Les docteurs [M], chirurgien, et [F], psychiatre, désignés par ordonnance de référé du 9 décembre 2004, ont déposé leur rapport les 4 et 13 février 2006.
Par actes des 17,18 et 19 juin 2008 Mme [U] a assigné, devant le tribunal de grande instance de Paris, M. [X] [W], son assureur la société PACIFICA, la Caisse Primaire d'Assurance Maladie de la Savoie (CPAM) et la société PREMALLIANCE PRÉVOYANCE.
Par jugement du 21 janvier 2010, le tribunal a :
- déclaré M. [W] responsable des conséquences dommageables de l'accident dont a été victime Mme [U] le 31 mars 2002 sur le fondement de l'article 1382 du code civil ;
- condamné in solidum M. [W] et la société PACIFICA à payer :
* à Mme [U] la somme de 26 888 euros en réparation clé son préjudice corporel, outre celle de 2 500 euros en application des dispositions de l'article 700 du code de procédure civile ;
* à la CPAM la somme de 6.829,03 euros, avec intérêts au taux légal à compter du 12 décembre 2008 outre celle de 1 000 euros en application des dispositions de l'article 700 du code de procédure civile ;
* à payer à la société PREMALLIANCE PRÉVOYANCE la somme de 17 576,04 euros, avec intérêts au taux légal à compter du 3 septembre 2009, les intérêts échus des capitaux dus au moins pour une année entière produisant à leur tour intérêts, outre la somme de 1 000 euros en application des dispositions de l'article 700 du code de procédure civile ;
- rejeté toute autre demande ;
- condamné in solidum M. [W] et la société PACIFICA aux dépens.
La société PREMALLIANCE PRÉVOYANCE, aux droits de laquelle vient la société AG2R, a interjeté par deux fois appel du jugement.
Par ordonnance du 27 octobre 2010, les deux procédures ont été jointes.

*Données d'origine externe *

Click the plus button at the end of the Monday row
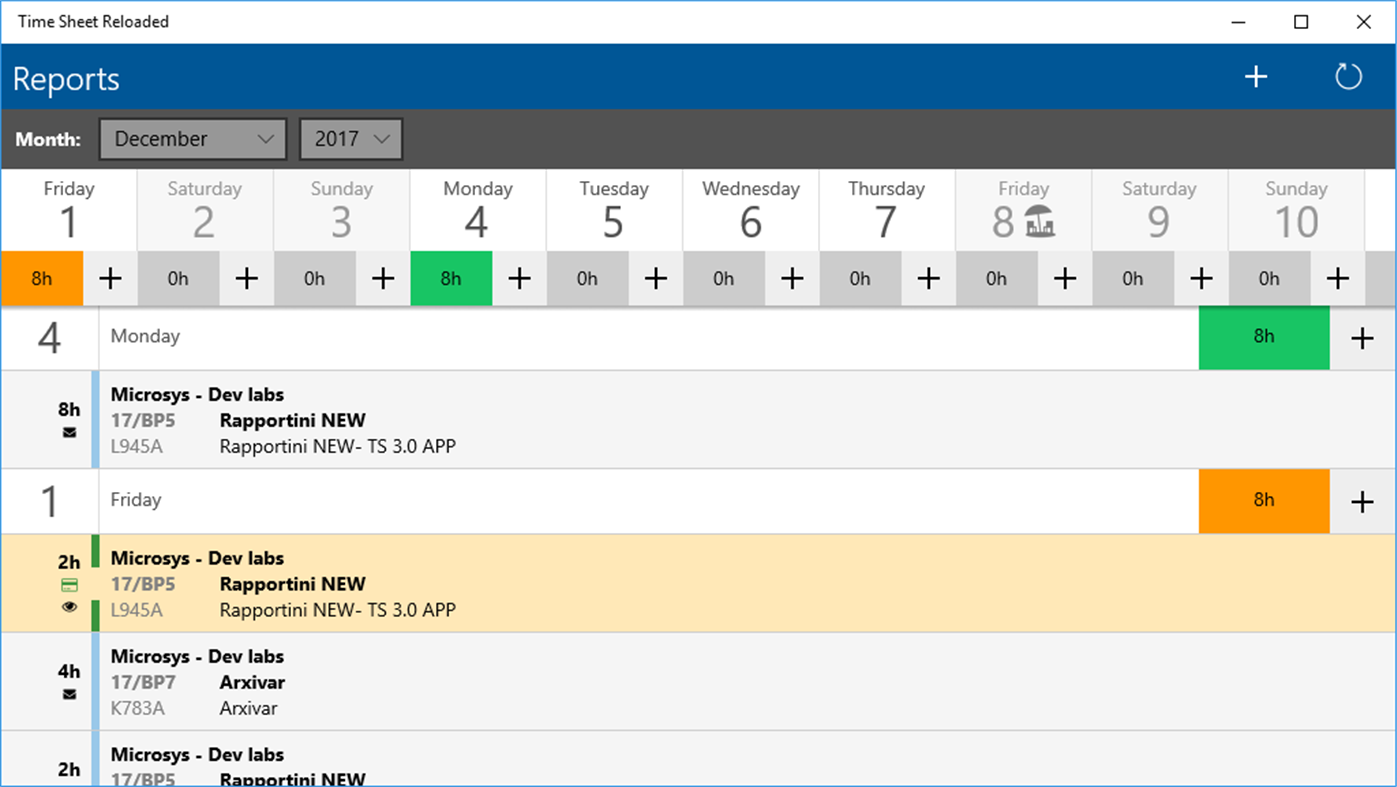 [x=1362, y=337]
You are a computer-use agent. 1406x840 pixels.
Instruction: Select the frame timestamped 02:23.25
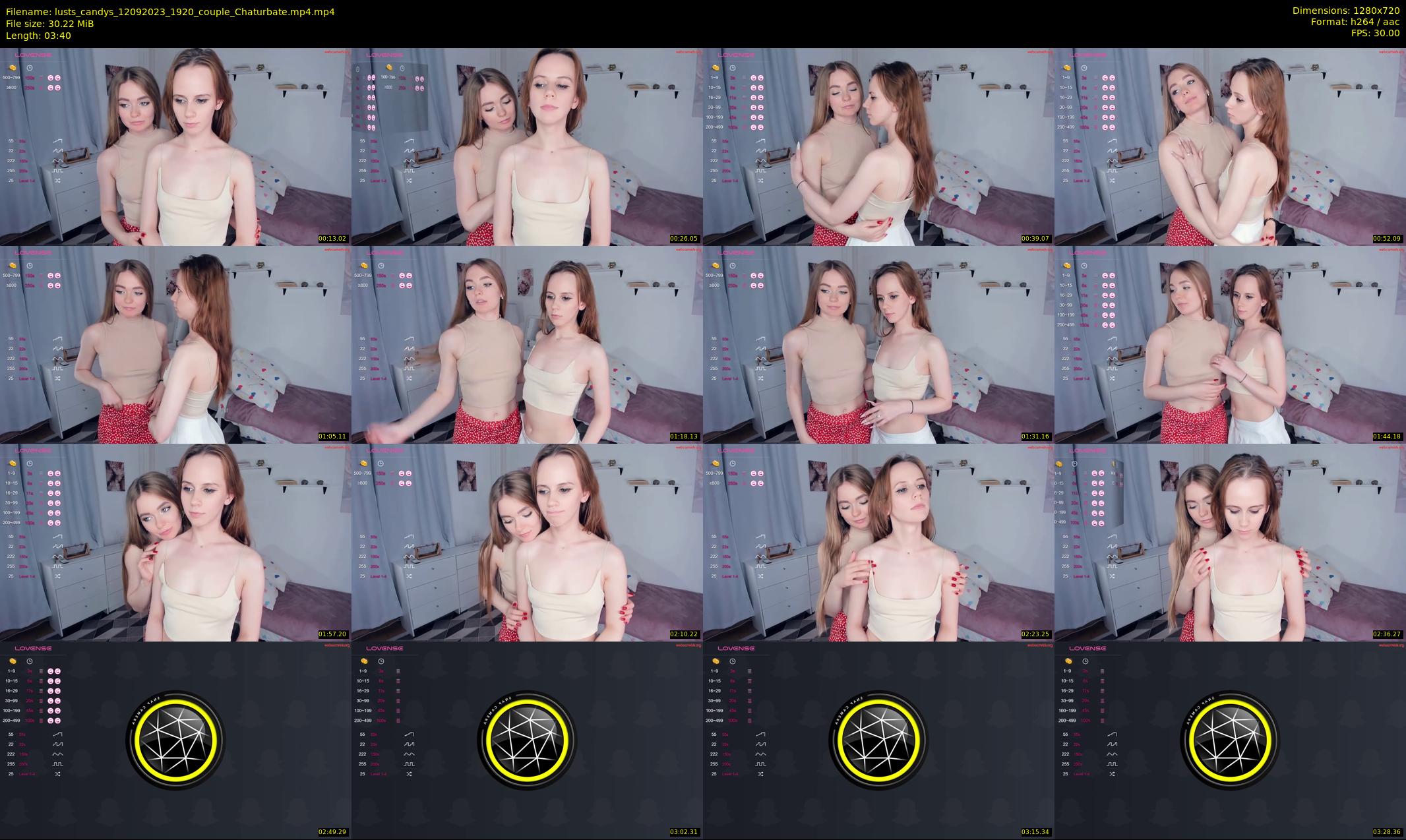[878, 542]
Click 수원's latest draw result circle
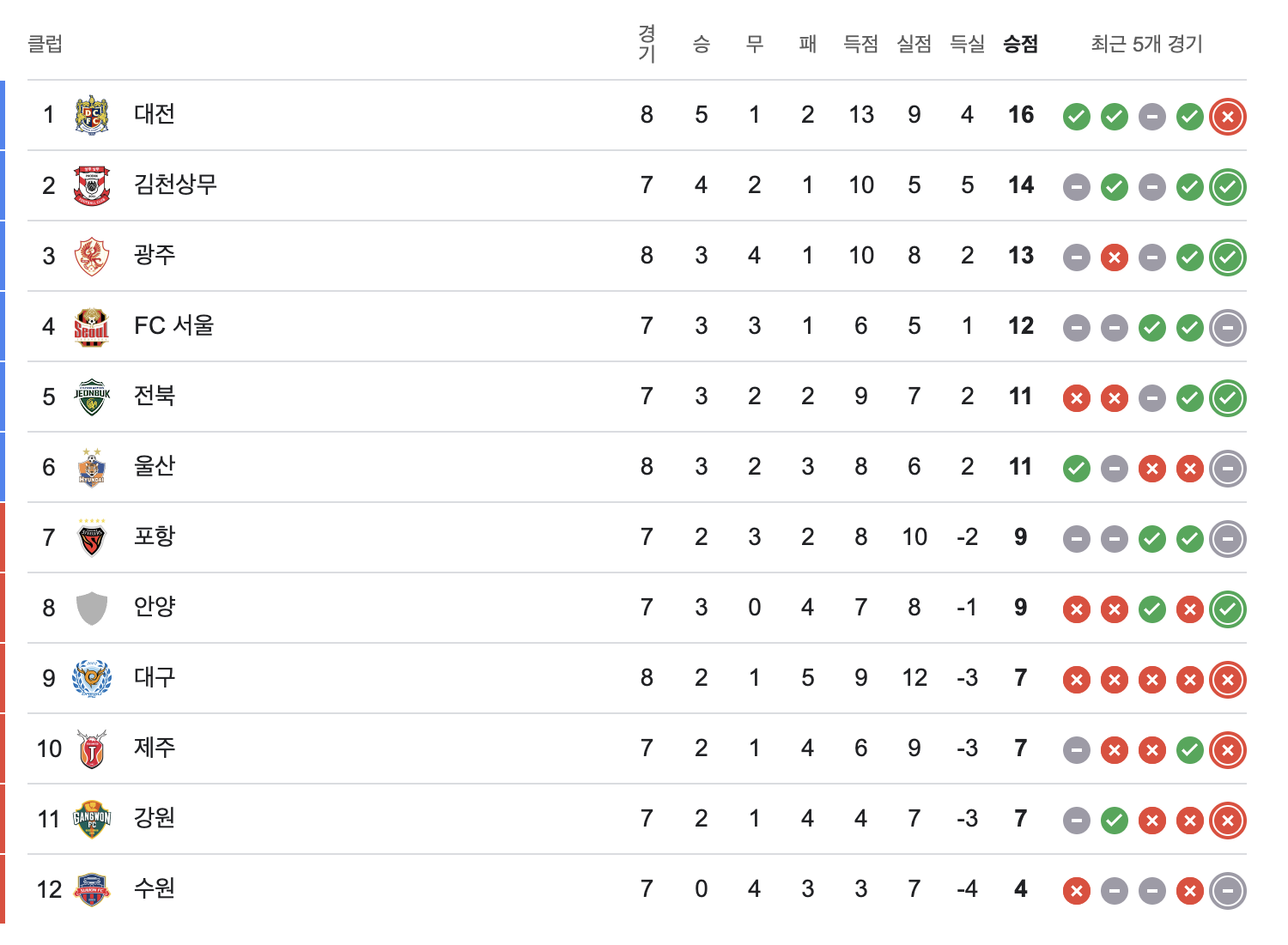Image resolution: width=1288 pixels, height=945 pixels. click(x=1228, y=891)
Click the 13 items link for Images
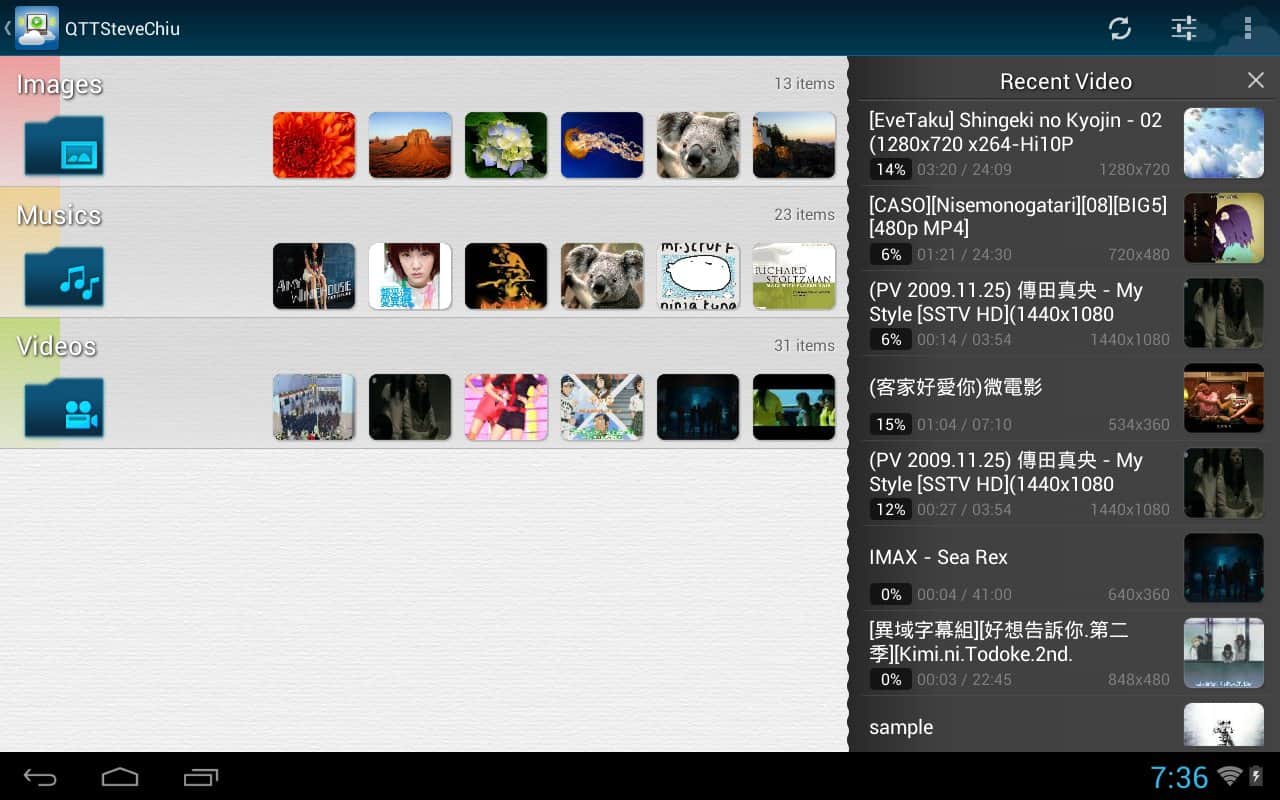Image resolution: width=1280 pixels, height=800 pixels. point(804,84)
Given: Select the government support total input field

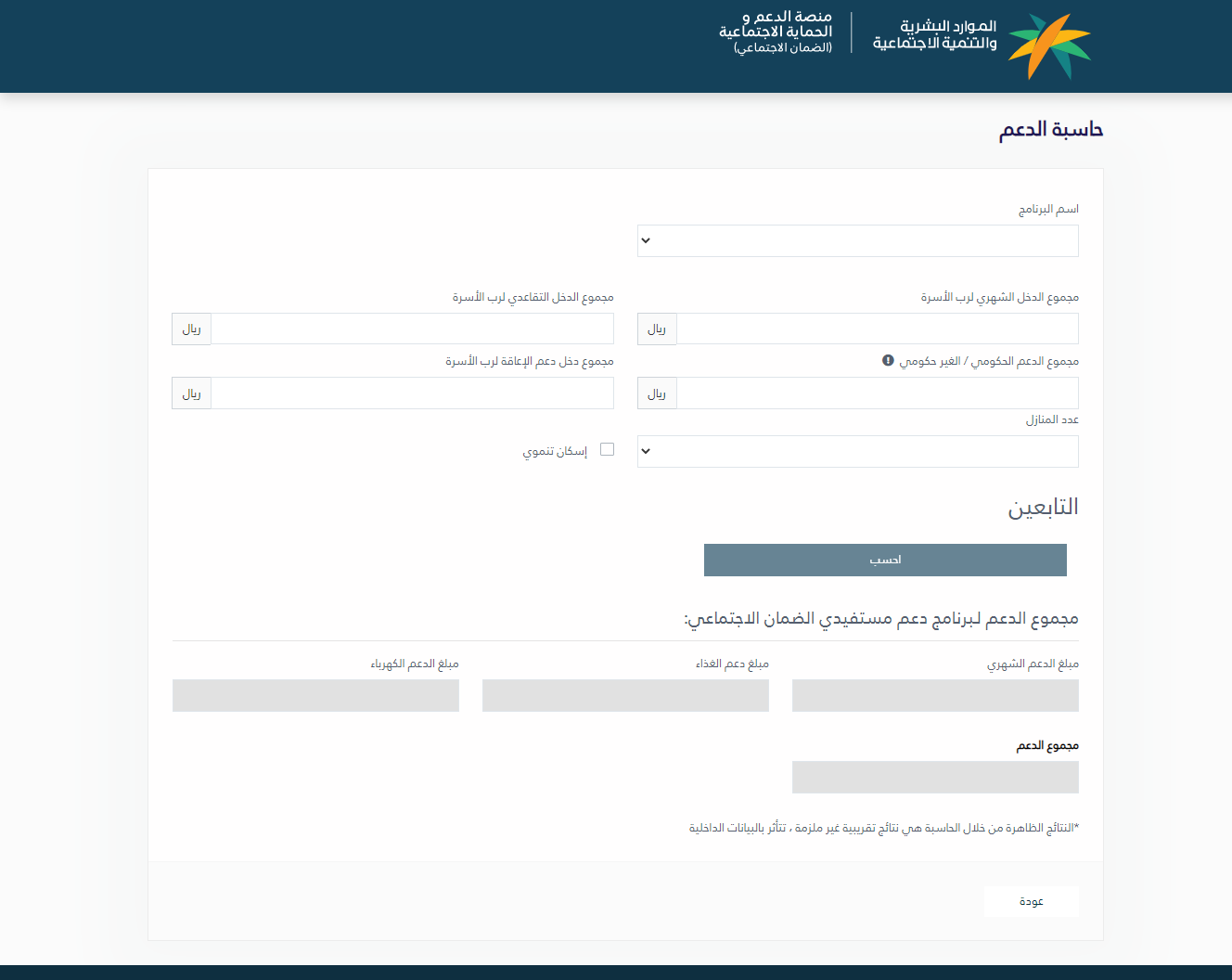Looking at the screenshot, I should [x=877, y=393].
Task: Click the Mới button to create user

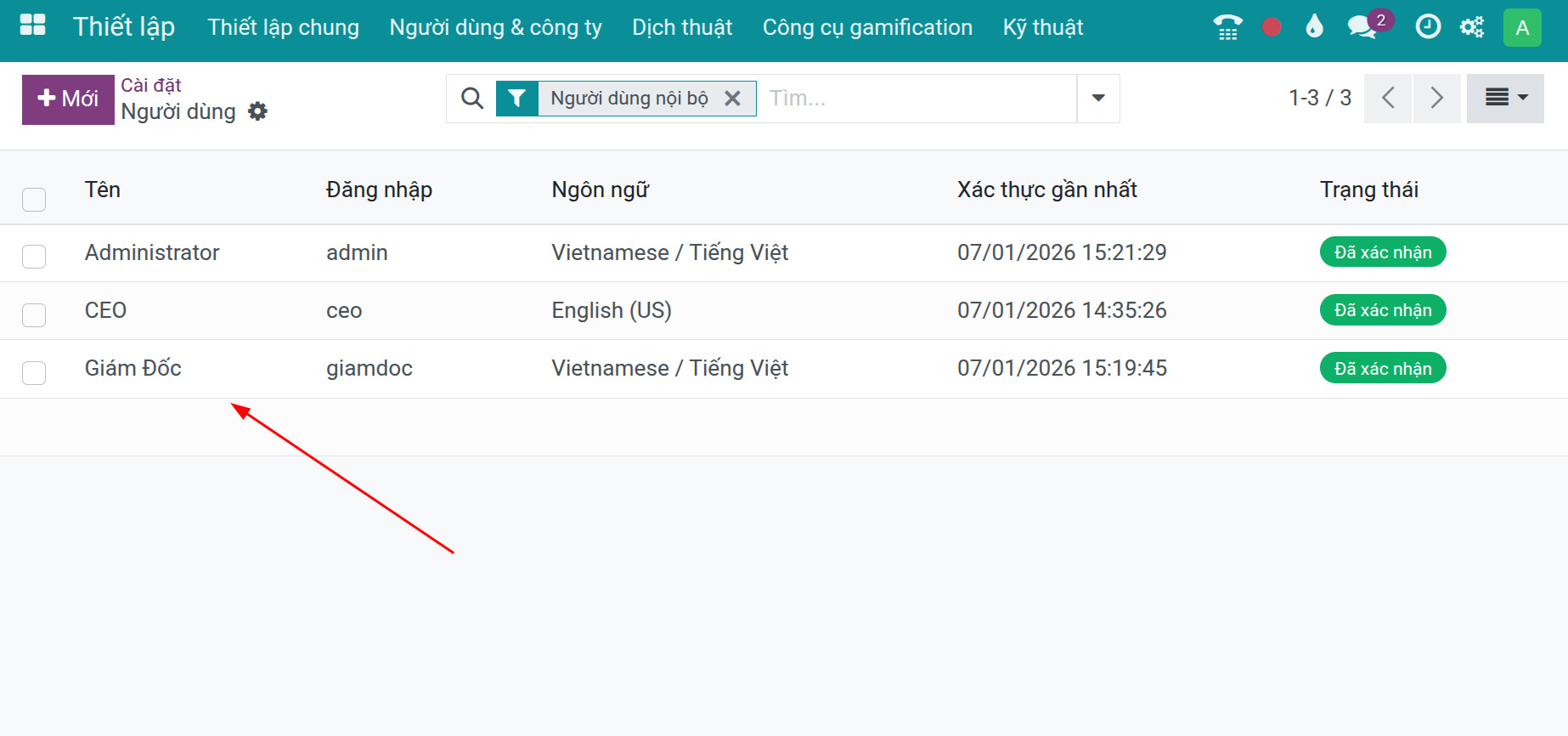Action: 68,99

Dans ses dernières conclusions signifiées le 1er juin 2011, l'appelante demande à la Cour de :
- confirmer le jugement en qu'il a jugé M. [W] entièrement responsable du préjudice subi par Mme [U], condamner in solidum M. [W] et la compagnie PACIFICA à lui payer la somme de 17 176,04 €, ainsi que la somme de 1 000 € au titre des frais irrépétibles ;
- réformer le jugement en ce qu'il l'a déboutée du surplus de ses demandes ;
- juger qu'il existe un lien de causalité entre d'une part l'accident, d'autre part la perte de gains professionnels subie par Mme [U] à la suite de son licenciement en raison de son arrêt de travail prolongé ;
- constater qu'elle est subrogée dans les droits de Mme [U] à l'encontre de M. [W] et de son assureur, pour les sommes par elle versées postérieurement à la consolidation ;
- fixer la Perte de Gains Professionnels Futurs de Mme [U] à la somme de
246 614.40 € ;
- condamner solidairement M. [W] et la compagnie PACIFICA à lui verser les sommes mentionnées dans le tableau ci-dessous.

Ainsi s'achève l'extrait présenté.